Put illustratively, in the early 1980s when 4 major banks merged to form two Pillars, the ‘pre and post’ market value of the four banks increased some 25% -- this windfall reflecting merged banks taking both sets of ‘rents’ but, consolidating to the bigger scale, saving overhead and operating costs.

The purchase price, on the market, of the banks ‘entitled’ to these eroded rents is now substantially lower.  The PC may like to weigh the ‘de-facto capital’ so eroded against the ‘cash capital’ added after the Murray Report demanded cash-capital injections.

It is this line of thinking that puts on the horizon the prospect of further consolidating the banking system to 2 Pillars and separately incorporating their basic banking functions – providing payments services and holding transaction deposits matched by safe assets.

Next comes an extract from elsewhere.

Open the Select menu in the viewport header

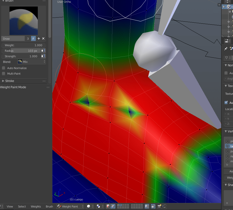tap(22, 206)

The script for what else sensibly follows is in a box belonging to Pandora.

There is no clean slate to write about competition initiatives -- smart regulation can promote outcomes ‘as if’ the system were competitive.

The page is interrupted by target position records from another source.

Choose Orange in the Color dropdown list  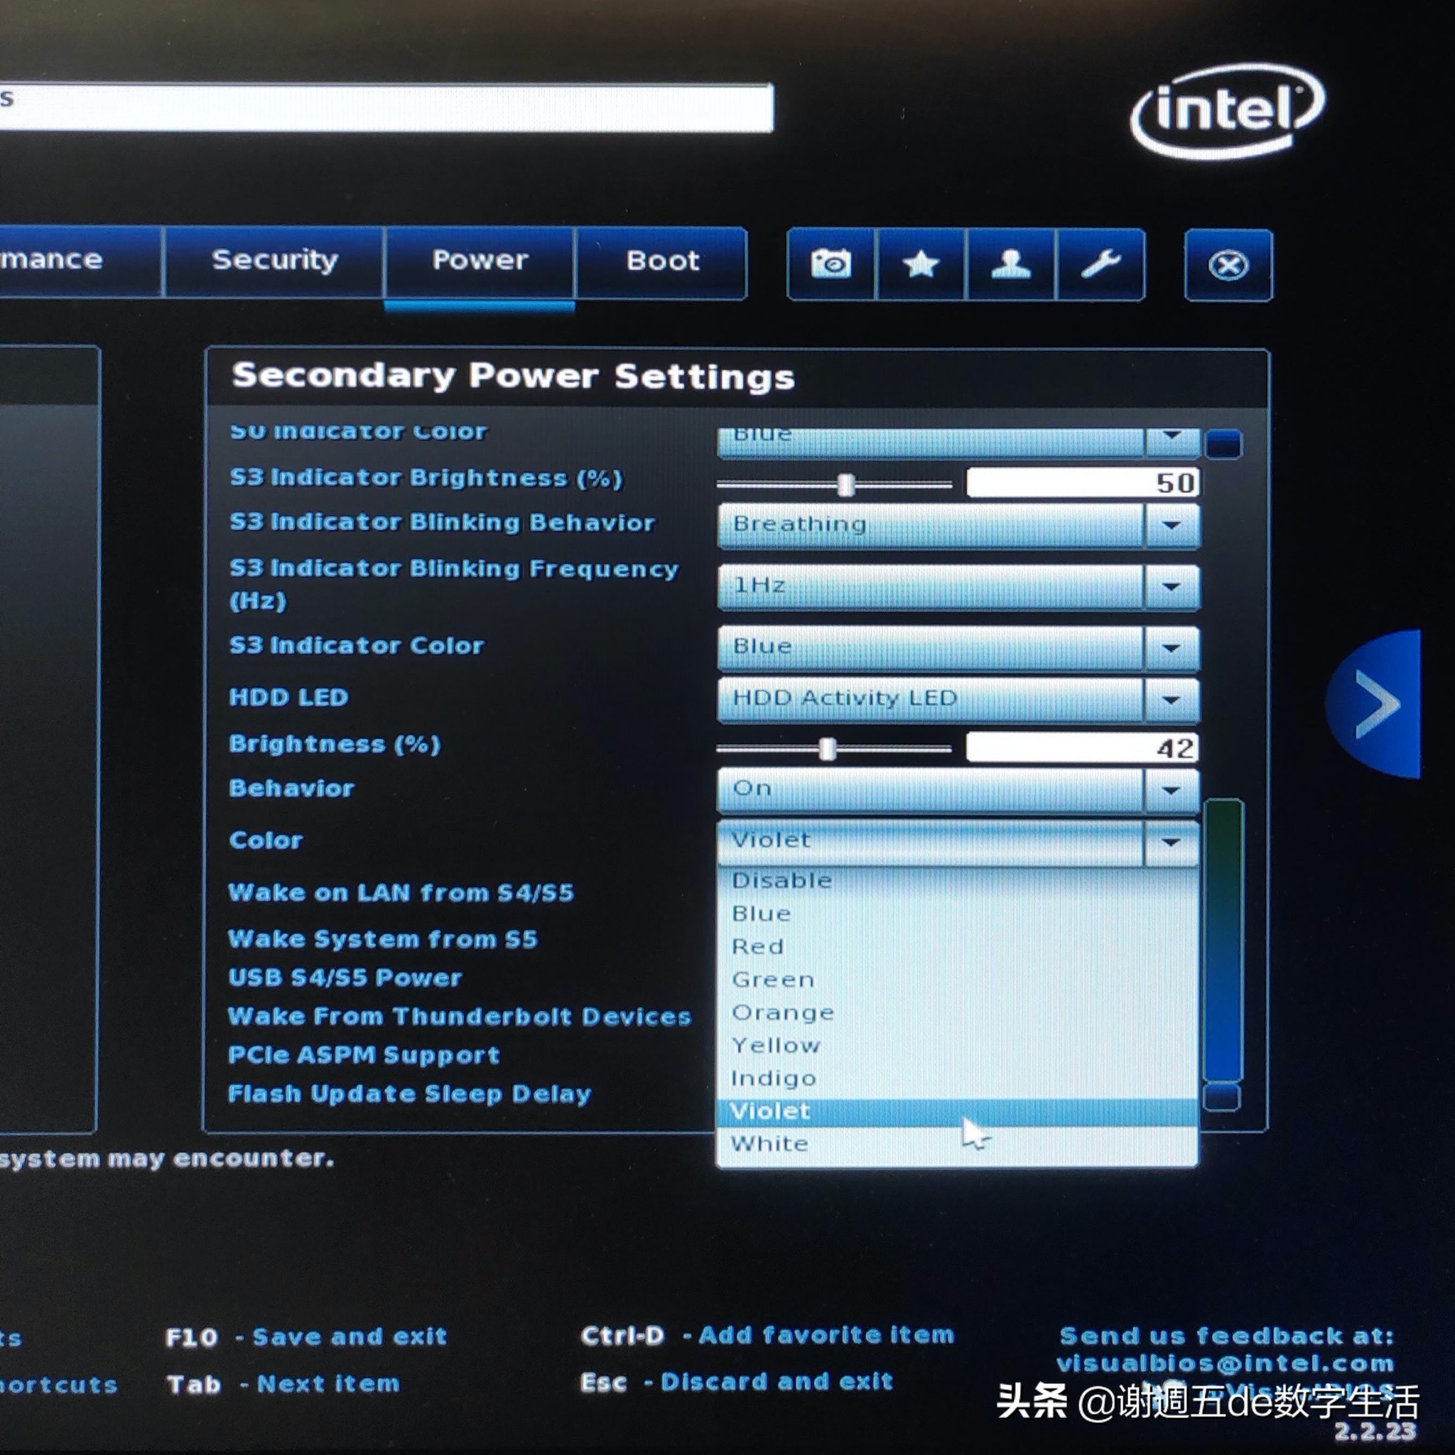coord(782,1012)
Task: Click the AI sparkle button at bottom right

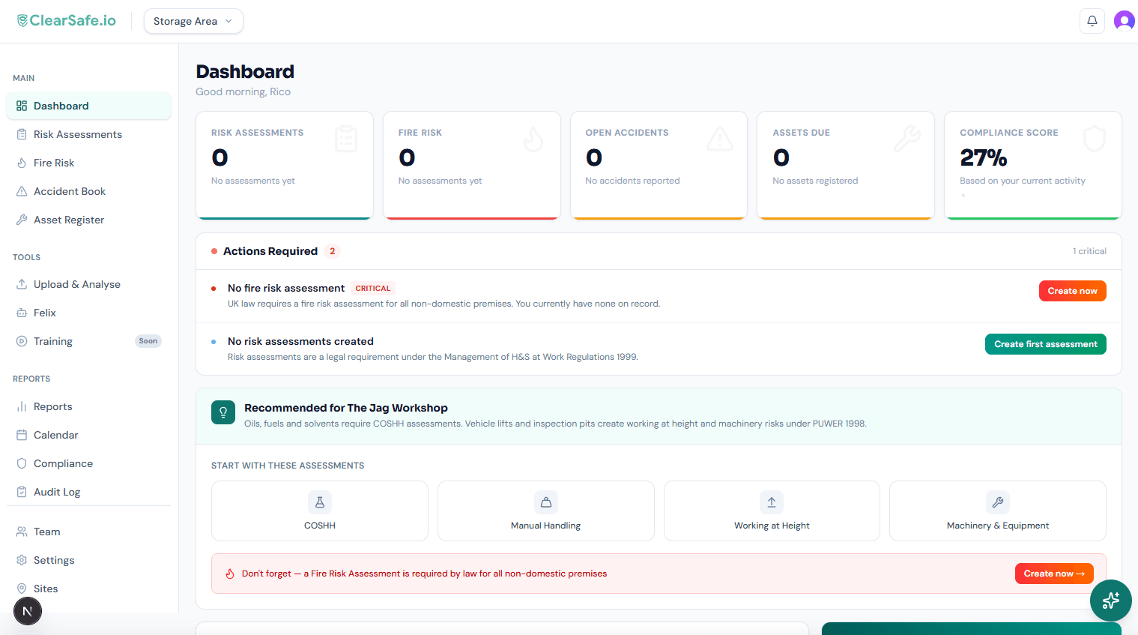Action: coord(1110,601)
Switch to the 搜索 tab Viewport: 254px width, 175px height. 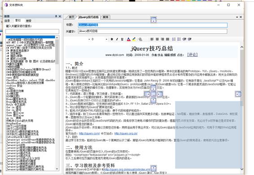[29, 21]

For this reason alone, but also more generally, the PC might give some attention to direct regulatory interventions that will substitute efficiency and fairness for featherbedded complacency and profiteering characterizing the operations of major financial institutions.

Looking ahead, deeming taxable interest income on customers’ transaction account deposits would be a useful start – a wise preparatory step before rates rise and the value of the rents, taken so unfairly, also rises.

If competition is to come – best be ready for it.

END PIECE

One lost option for the PC was to ‘return-to-sender’ a political brief compromising its objectivity and funded capability -- a job that looks too hard may never be done by anyone else either.

Problems with a culture corrupting the regulatory framework should not remain official secrets -- they should be corrected. If not, the retail financial system may be on a collision course with eventual regulatory overkill akin to nationalization.  We are getting closer to a retail banking system more tightly regulated on behalf of a community being the last-resort, bail-out owner but mocked for the privilege.

Doubters may like to ponder how an intensely ‘national’ debate would unfold if a global banking conglomerate were to make a takeover bid for one of the Pillars – a prospect not beyond belief.

To be denied in the national interest for sure – but why?